======== Records provided

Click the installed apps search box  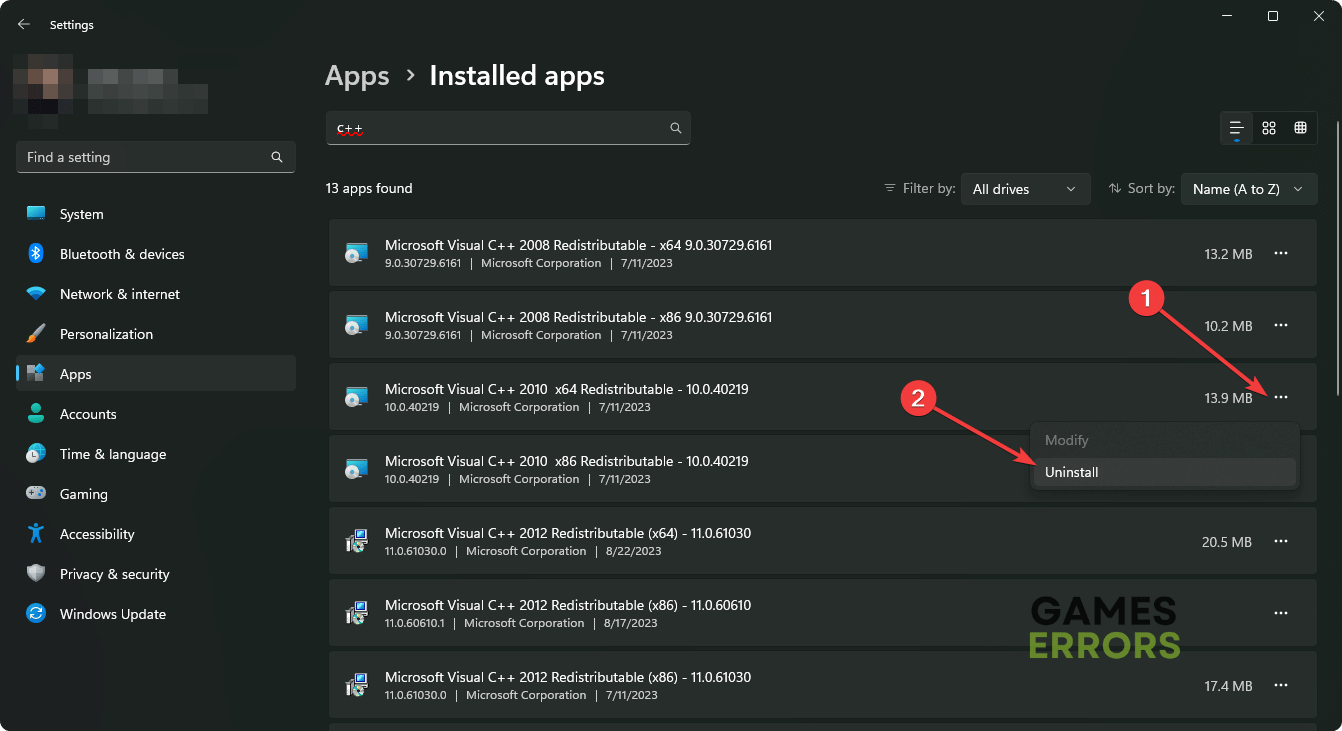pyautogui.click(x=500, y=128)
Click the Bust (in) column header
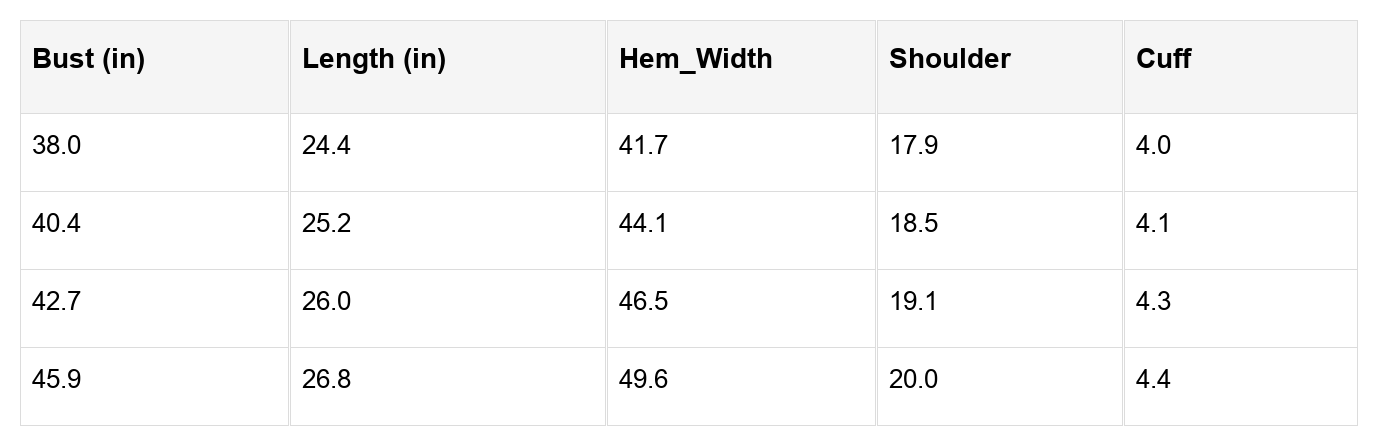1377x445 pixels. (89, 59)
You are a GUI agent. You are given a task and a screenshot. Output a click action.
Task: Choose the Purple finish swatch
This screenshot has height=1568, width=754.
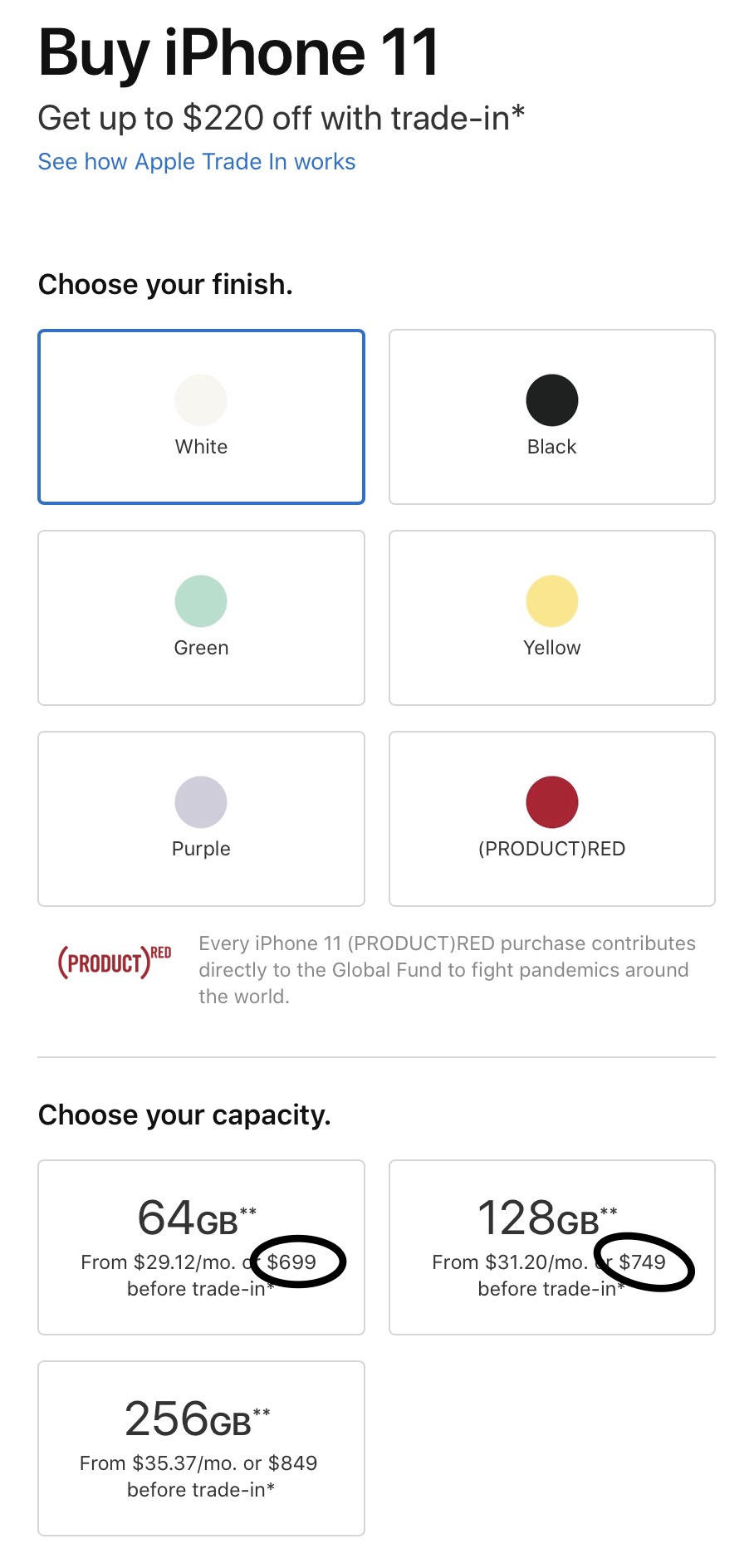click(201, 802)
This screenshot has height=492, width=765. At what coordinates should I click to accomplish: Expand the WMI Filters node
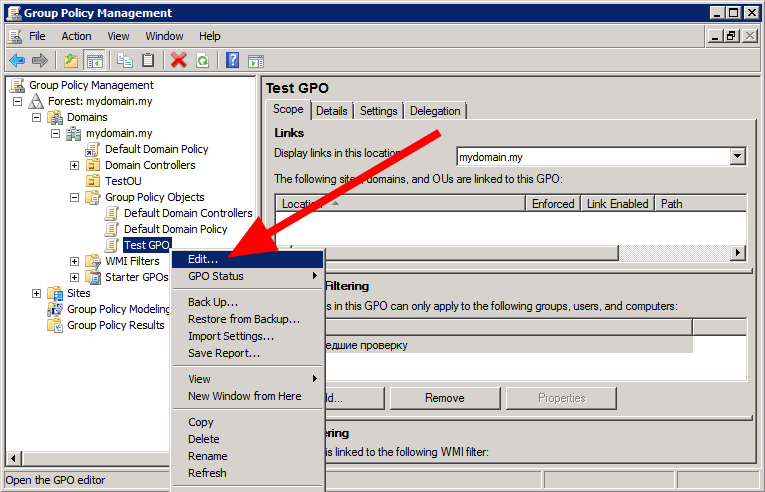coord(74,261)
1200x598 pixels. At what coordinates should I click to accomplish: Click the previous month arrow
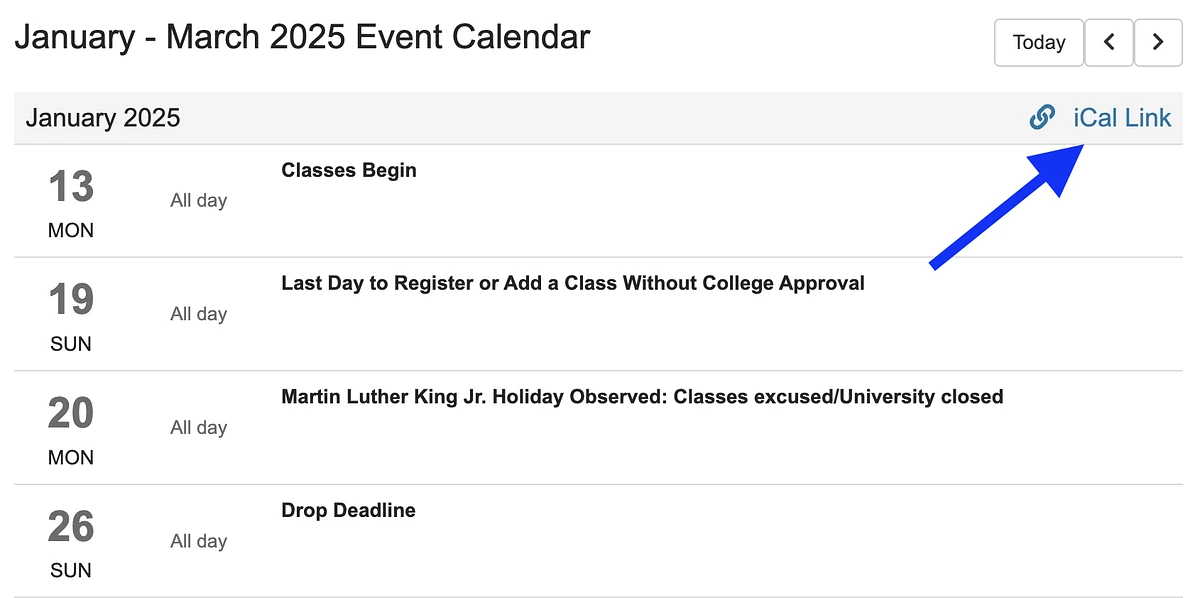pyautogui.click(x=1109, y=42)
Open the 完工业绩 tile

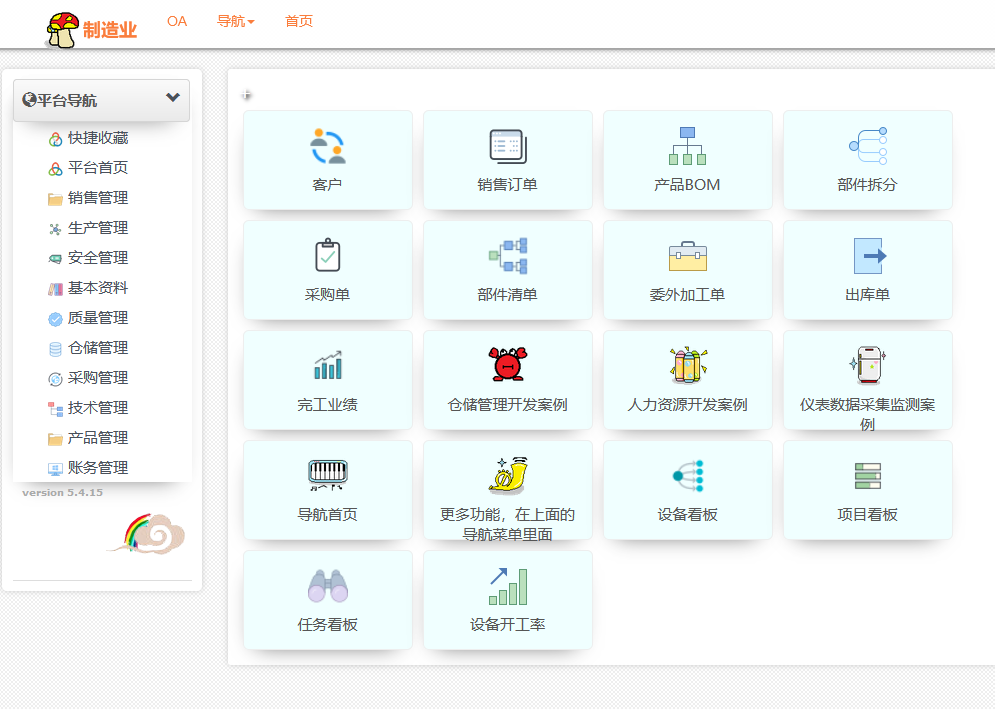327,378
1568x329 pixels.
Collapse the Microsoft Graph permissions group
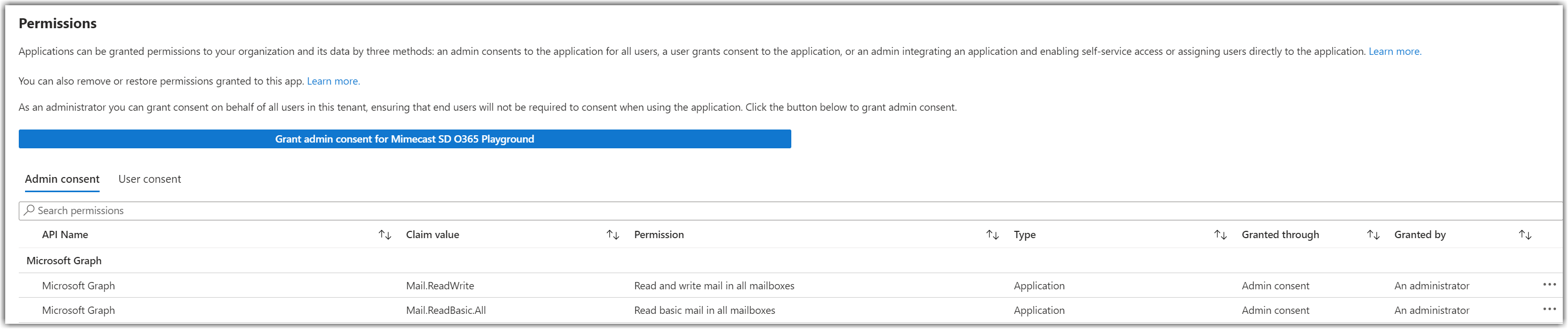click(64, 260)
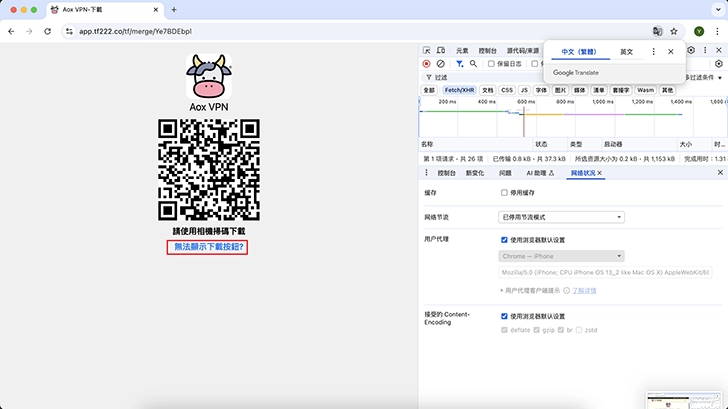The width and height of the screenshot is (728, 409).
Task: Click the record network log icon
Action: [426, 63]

================

» What is required
Copy only what lies between the line with "1200x598 pixels. At" and the line with "1568x329 pixels.", those two lines included, exactly as given above; pictures stay out.

» The answer
1200x598 pixels. At what coordinates should I click to accomplish: Click the previous month arrow
pyautogui.click(x=1109, y=42)
Open the 完工业绩 tile

327,378
1568x329 pixels.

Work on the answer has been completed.